<<<<
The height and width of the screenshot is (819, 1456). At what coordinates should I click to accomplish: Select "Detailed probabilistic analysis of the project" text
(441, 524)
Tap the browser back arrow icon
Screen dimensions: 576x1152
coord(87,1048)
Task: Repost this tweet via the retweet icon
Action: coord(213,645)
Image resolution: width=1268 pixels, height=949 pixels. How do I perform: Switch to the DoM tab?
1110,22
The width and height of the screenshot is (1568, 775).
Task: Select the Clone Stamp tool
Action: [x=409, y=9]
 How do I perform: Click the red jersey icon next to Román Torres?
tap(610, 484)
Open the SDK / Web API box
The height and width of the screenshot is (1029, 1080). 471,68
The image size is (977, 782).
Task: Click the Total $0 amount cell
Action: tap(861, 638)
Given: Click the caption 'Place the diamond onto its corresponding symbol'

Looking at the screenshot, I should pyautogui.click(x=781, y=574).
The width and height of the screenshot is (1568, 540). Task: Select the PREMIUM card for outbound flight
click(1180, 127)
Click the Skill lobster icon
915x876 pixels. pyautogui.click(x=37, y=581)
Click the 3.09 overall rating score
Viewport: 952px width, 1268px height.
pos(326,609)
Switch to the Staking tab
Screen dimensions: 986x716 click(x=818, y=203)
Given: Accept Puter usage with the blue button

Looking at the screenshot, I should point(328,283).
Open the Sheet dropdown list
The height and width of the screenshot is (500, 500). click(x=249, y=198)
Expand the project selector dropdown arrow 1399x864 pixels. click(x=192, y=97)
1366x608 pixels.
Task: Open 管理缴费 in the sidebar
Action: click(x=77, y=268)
>>>>
All of the material should be duplicated exactly.

The height and width of the screenshot is (819, 1456). At what coordinates should I click to accomplish: Select "Detailed probabilistic analysis of the project" text
(441, 524)
Tap the browser back arrow icon
Screen dimensions: 576x1152
coord(87,1048)
Task: Repost this tweet via the retweet icon
Action: coord(213,645)
Image resolution: width=1268 pixels, height=949 pixels. How do I perform: Switch to the DoM tab?
1110,22
The width and height of the screenshot is (1568, 775).
Task: Select the Clone Stamp tool
Action: [x=409, y=9]
 How do I perform: Click the red jersey icon next to Román Torres?
tap(610, 484)
Open the SDK / Web API box
The height and width of the screenshot is (1029, 1080). 471,68
The image size is (977, 782).
Task: Click the Total $0 amount cell
Action: tap(861, 638)
Given: Click the caption 'Place the diamond onto its corresponding symbol'

Looking at the screenshot, I should pyautogui.click(x=781, y=574).
The width and height of the screenshot is (1568, 540). Task: Select the PREMIUM card for outbound flight
click(1180, 127)
Click the Skill lobster icon
915x876 pixels. pyautogui.click(x=37, y=581)
Click the 3.09 overall rating score
Viewport: 952px width, 1268px height.
pos(326,609)
Switch to the Staking tab
Screen dimensions: 986x716 click(x=818, y=203)
Given: Accept Puter usage with the blue button

Looking at the screenshot, I should point(328,283).
Open the Sheet dropdown list
The height and width of the screenshot is (500, 500). click(x=249, y=198)
Expand the project selector dropdown arrow 1399x864 pixels. click(x=192, y=97)
1366x608 pixels.
Task: Open 管理缴费 in the sidebar
Action: click(x=77, y=268)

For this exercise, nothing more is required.